■ **Activity**
Within the entries below, please return exactly the lines from the one with "Instruction: Open the Syarat & Ketentuan link" through the one with "Image resolution: width=999", leaving out any pictures.

■ **Supplied records**
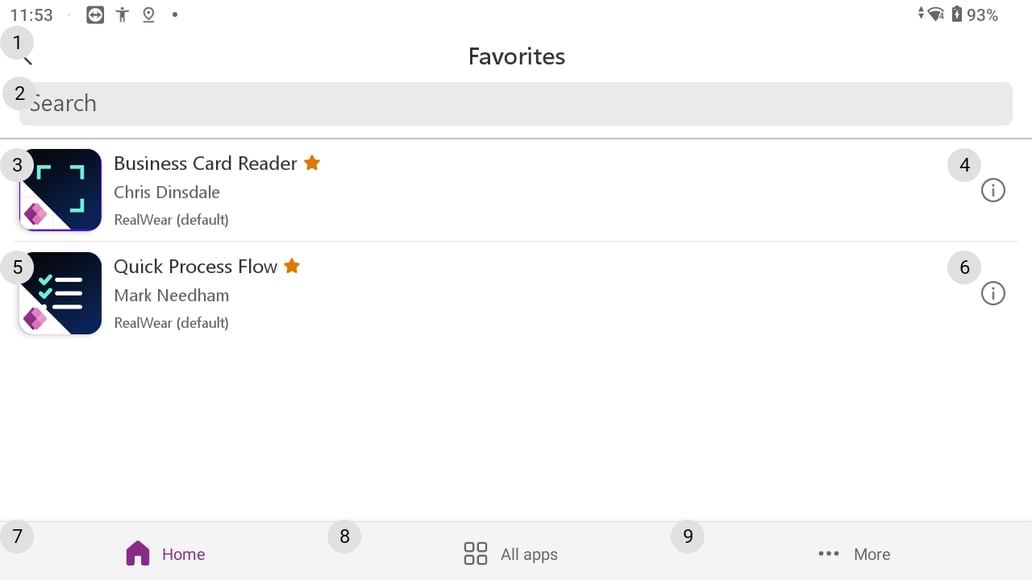Switch to the All apps tab
The height and width of the screenshot is (580, 1032).
pyautogui.click(x=510, y=552)
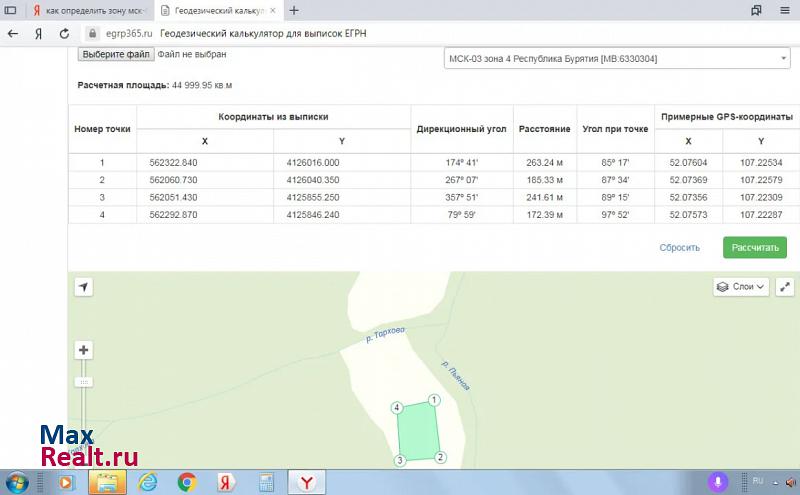Open the МСК-03 зона 4 coordinate system dropdown
The width and height of the screenshot is (800, 495).
pos(616,59)
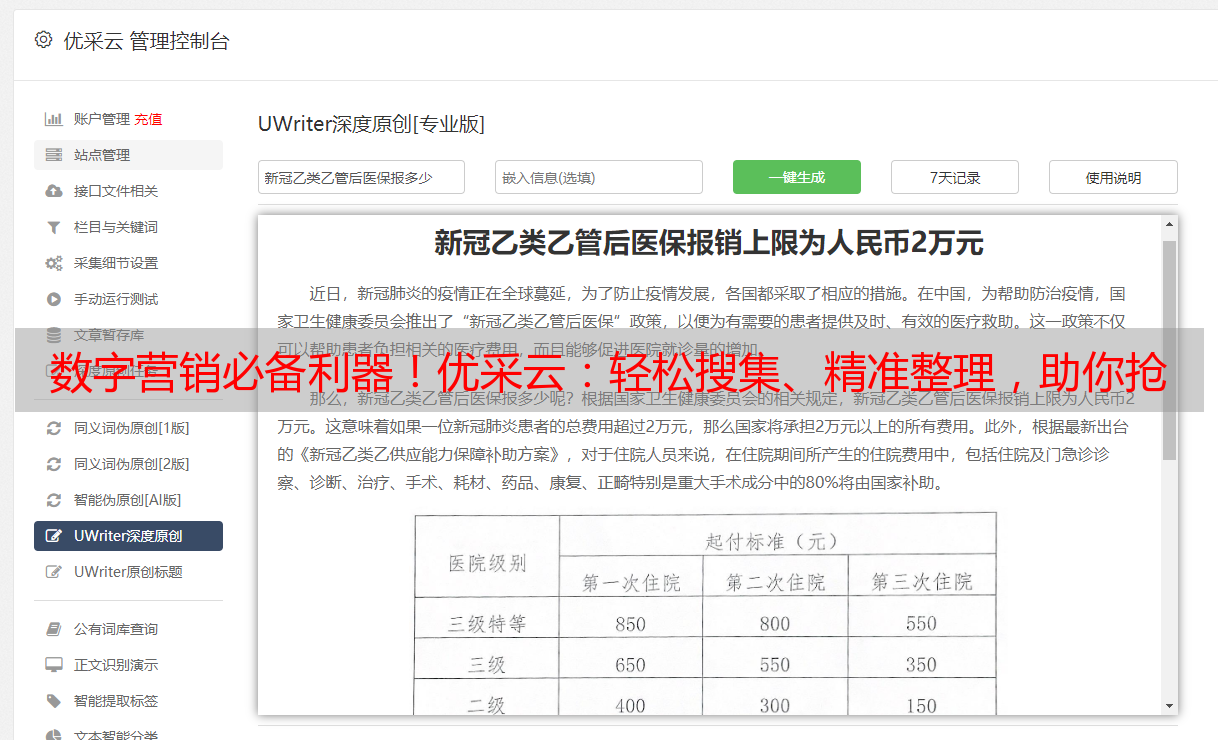The width and height of the screenshot is (1218, 740).
Task: Select UWriter原创标题 in the sidebar
Action: pos(128,572)
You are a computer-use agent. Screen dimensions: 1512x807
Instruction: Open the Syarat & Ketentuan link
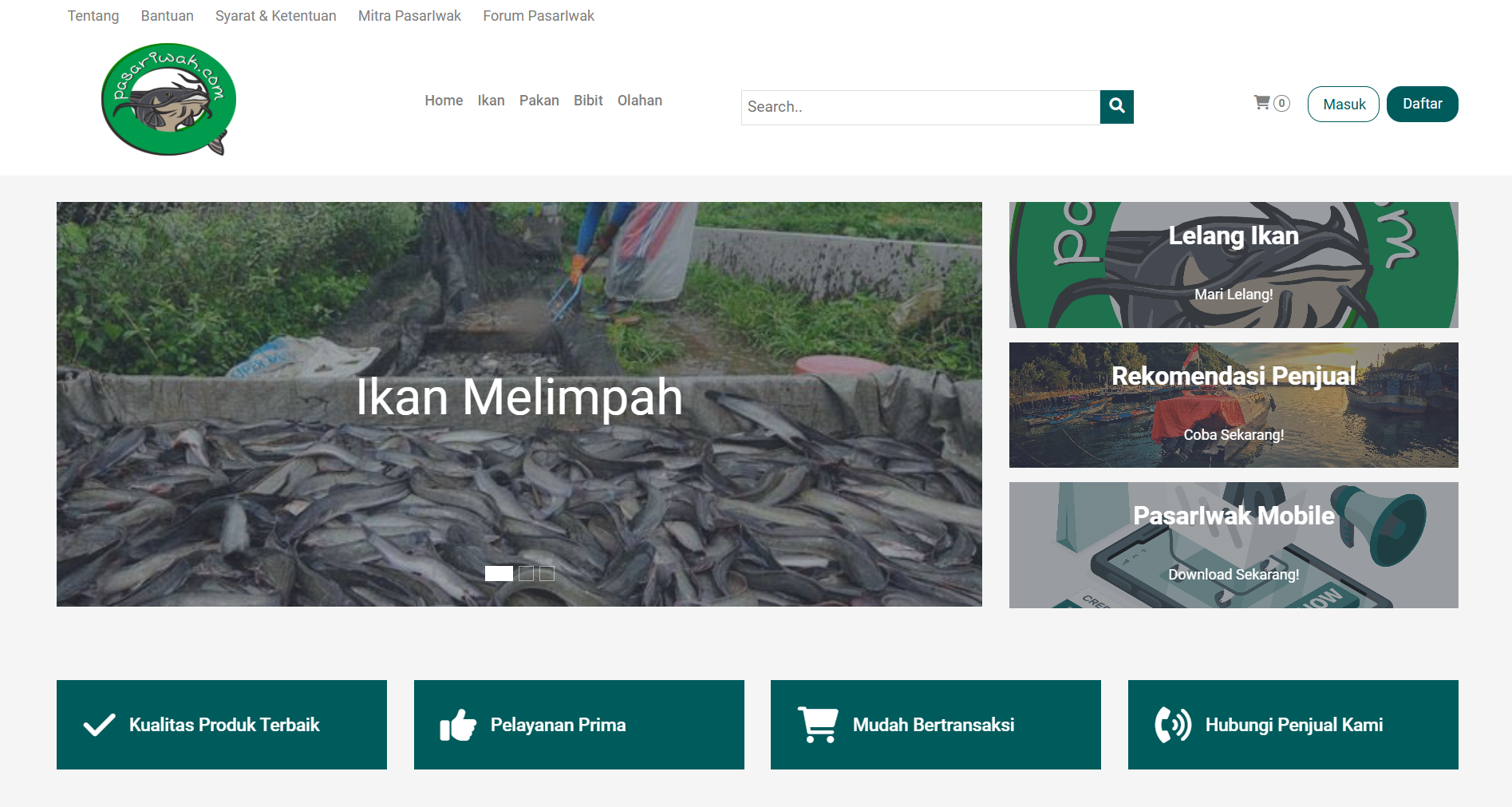(x=275, y=16)
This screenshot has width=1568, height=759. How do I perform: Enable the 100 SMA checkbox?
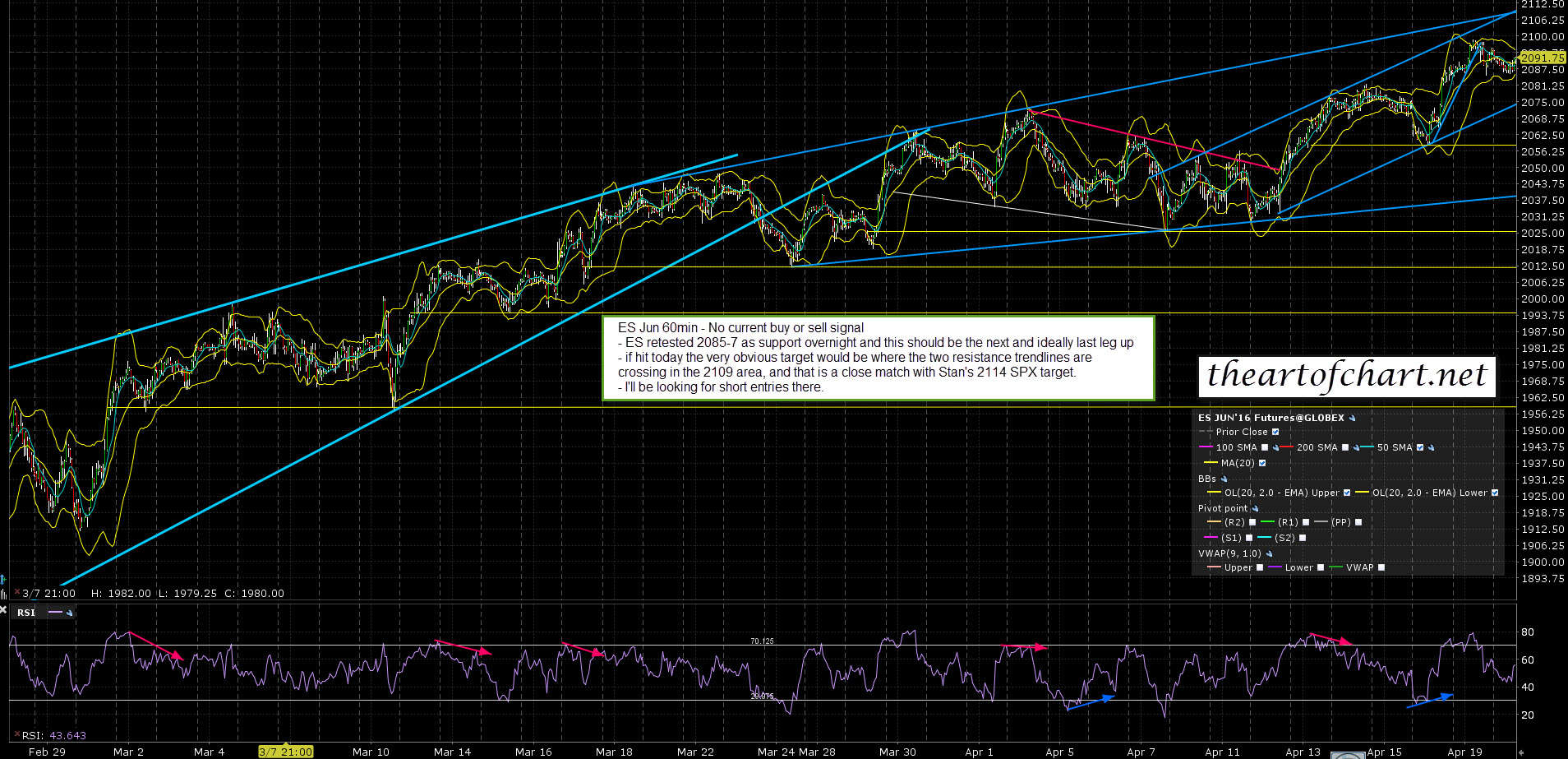1265,448
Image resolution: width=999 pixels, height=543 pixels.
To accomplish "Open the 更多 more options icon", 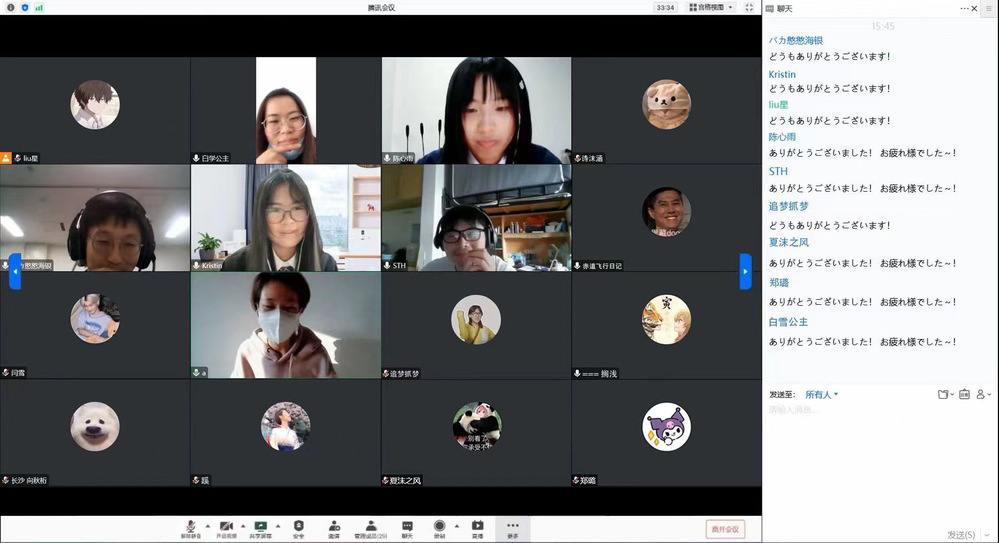I will point(512,527).
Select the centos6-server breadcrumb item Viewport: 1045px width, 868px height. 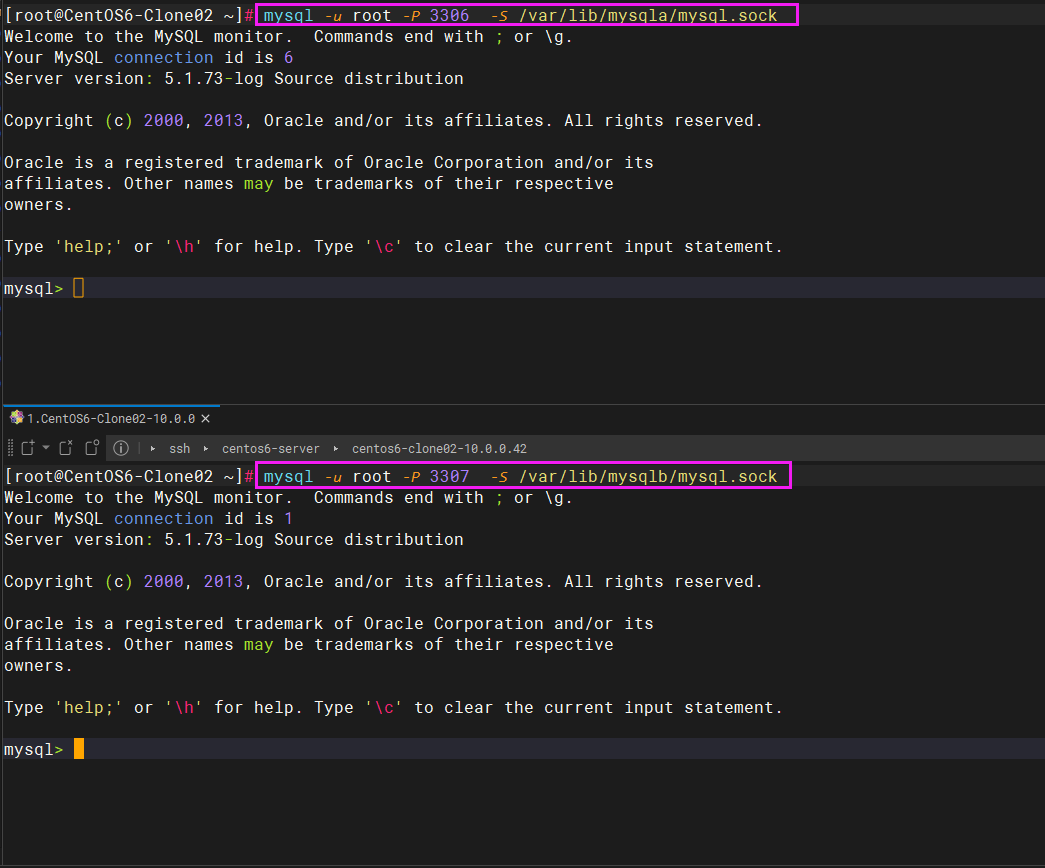271,449
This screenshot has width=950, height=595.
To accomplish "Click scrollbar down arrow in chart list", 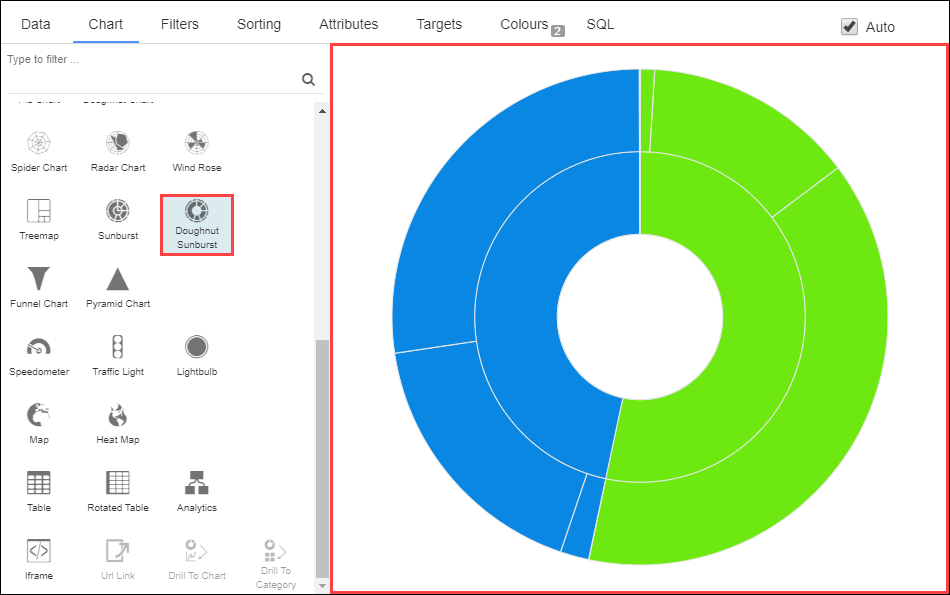I will [321, 584].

■ **Response area**
Instruction: Open the Syarat & Ketentuan link
(x=275, y=16)
This screenshot has width=1568, height=759. How do I perform: Enable the 100 SMA checkbox?
1265,448
Image resolution: width=999 pixels, height=543 pixels.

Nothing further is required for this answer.